Required task:
Render every line of the records below as a JSON list of strings, one string per line, with blank lines omitted.
--------------------------------------------------
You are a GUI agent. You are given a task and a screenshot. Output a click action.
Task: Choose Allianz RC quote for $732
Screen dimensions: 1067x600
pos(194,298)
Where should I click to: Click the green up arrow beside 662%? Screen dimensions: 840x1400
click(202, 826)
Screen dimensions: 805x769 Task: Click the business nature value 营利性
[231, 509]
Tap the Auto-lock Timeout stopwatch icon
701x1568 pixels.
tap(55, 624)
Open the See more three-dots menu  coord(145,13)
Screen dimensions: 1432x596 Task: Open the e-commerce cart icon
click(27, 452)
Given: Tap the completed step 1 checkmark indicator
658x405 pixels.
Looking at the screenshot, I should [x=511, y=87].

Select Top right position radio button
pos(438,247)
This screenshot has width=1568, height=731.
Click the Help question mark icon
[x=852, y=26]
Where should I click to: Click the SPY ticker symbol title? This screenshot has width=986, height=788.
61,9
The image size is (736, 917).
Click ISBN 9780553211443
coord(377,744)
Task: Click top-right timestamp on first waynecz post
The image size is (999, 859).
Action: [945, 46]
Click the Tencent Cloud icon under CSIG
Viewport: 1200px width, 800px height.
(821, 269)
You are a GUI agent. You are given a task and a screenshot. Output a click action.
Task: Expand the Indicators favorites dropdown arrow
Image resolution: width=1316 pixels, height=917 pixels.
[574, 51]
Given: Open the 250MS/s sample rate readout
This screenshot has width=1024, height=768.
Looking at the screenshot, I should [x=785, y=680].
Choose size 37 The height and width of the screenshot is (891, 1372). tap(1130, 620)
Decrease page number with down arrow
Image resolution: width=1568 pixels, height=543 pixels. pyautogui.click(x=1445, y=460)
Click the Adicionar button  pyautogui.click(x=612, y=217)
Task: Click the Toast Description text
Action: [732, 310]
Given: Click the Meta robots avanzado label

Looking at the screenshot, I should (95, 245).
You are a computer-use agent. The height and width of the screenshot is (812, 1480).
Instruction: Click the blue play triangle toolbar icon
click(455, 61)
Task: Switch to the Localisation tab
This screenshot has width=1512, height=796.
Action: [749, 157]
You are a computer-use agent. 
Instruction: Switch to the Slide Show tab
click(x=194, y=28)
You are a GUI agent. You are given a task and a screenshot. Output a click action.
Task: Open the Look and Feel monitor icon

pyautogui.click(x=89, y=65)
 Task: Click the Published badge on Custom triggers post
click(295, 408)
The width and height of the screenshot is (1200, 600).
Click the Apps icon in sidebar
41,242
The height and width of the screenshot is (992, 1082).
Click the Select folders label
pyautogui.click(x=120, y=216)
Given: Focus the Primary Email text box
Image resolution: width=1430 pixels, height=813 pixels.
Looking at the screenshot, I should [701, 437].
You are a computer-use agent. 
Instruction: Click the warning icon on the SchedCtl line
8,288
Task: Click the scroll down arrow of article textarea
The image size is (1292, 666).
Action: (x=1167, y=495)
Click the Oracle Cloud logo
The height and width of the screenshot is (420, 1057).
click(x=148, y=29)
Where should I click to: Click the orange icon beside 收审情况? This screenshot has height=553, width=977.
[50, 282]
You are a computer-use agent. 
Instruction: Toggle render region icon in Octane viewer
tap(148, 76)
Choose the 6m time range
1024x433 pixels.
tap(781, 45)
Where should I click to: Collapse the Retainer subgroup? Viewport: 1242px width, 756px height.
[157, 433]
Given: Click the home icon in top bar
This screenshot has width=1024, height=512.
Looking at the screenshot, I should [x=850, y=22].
--------------------------------------------------
Exercise answer:
[
  "You are a GUI agent. You are given a task and a screenshot. Output a click action.",
  "Task: Choose Allianz RC quote for $732",
  "Screen dimensions: 1067x600",
  "pos(194,298)",
  "Where should I click to: Click the green up arrow beside 662%? Screen dimensions: 840x1400",
  "click(202, 826)",
  "Screen dimensions: 805x769 Task: Click the business nature value 营利性",
  "[231, 509]",
  "Tap the Auto-lock Timeout stopwatch icon",
  "701x1568 pixels.",
  "tap(55, 624)",
  "Open the See more three-dots menu  coord(145,13)",
  "Screen dimensions: 1432x596 Task: Open the e-commerce cart icon",
  "click(27, 452)",
  "Given: Tap the completed step 1 checkmark indicator",
  "658x405 pixels.",
  "Looking at the screenshot, I should [x=511, y=87].",
  "Select Top right position radio button",
  "pos(438,247)",
  "This screenshot has width=1568, height=731.",
  "Click the Help question mark icon",
  "[x=852, y=26]",
  "Where should I click to: Click the SPY ticker symbol title? This screenshot has width=986, height=788.",
  "61,9",
  "The image size is (736, 917).",
  "Click ISBN 9780553211443",
  "coord(377,744)",
  "Task: Click top-right timestamp on first waynecz post",
  "The image size is (999, 859).",
  "Action: [945, 46]",
  "Click the Tencent Cloud icon under CSIG",
  "Viewport: 1200px width, 800px height.",
  "(821, 269)",
  "You are a GUI agent. You are given a task and a screenshot. Output a click action.",
  "Task: Expand the Indicators favorites dropdown arrow",
  "Image resolution: width=1316 pixels, height=917 pixels.",
  "[574, 51]",
  "Given: Open the 250MS/s sample rate readout",
  "This screenshot has width=1024, height=768.",
  "Looking at the screenshot, I should [x=785, y=680].",
  "Choose size 37 The height and width of the screenshot is (891, 1372). tap(1130, 620)",
  "Decrease page number with down arrow",
  "Image resolution: width=1568 pixels, height=543 pixels. pyautogui.click(x=1445, y=460)",
  "Click the Adicionar button  pyautogui.click(x=612, y=217)",
  "Task: Click the Toast Description text",
  "Action: [732, 310]",
  "Given: Click the Meta robots avanzado label",
  "Looking at the screenshot, I should (95, 245).",
  "You are a computer-use agent. The height and width of the screenshot is (812, 1480).",
  "Instruction: Click the blue play triangle toolbar icon",
  "click(455, 61)",
  "Task: Switch to the Localisation tab",
  "This screenshot has width=1512, height=796.",
  "Action: [749, 157]",
  "You are a computer-use agent. ",
  "Instruction: Switch to the Slide Show tab",
  "click(x=194, y=28)",
  "You are a GUI agent. You are given a task and a screenshot. Output a click action.",
  "Task: Open the Look and Feel monitor icon",
  "pyautogui.click(x=89, y=65)",
  " Task: Click the Published badge on Custom triggers post",
  "click(295, 408)",
  "The width and height of the screenshot is (1200, 600).",
  "Click the Apps icon in sidebar",
  "41,242",
  "The height and width of the screenshot is (992, 1082).",
  "Click the Select folders label",
  "pyautogui.click(x=120, y=216)",
  "Given: Focus the Primary Email text box",
  "Image resolution: width=1430 pixels, height=813 pixels.",
  "Looking at the screenshot, I should [701, 437].",
  "You are a computer-use agent. ",
  "Instruction: Click the warning icon on the SchedCtl line",
  "8,288",
  "Task: Click the scroll down arrow of article textarea",
  "The image size is (1292, 666).",
  "Action: (x=1167, y=495)",
  "Click the Oracle Cloud logo",
  "The height and width of the screenshot is (420, 1057).",
  "click(x=148, y=29)",
  "Where should I click to: Click the orange icon beside 收审情况? This screenshot has height=553, width=977.",
  "[50, 282]",
  "You are a computer-use agent. ",
  "Instruction: Toggle render region icon in Octane viewer",
  "tap(148, 76)",
  "Choose the 6m time range",
  "1024x433 pixels.",
  "tap(781, 45)",
  "Where should I click to: Collapse the Retainer subgroup? Viewport: 1242px width, 756px height.",
  "[157, 433]",
  "Given: Click the home icon in top bar",
  "This screenshot has width=1024, height=512.",
  "Looking at the screenshot, I should [x=850, y=22]."
]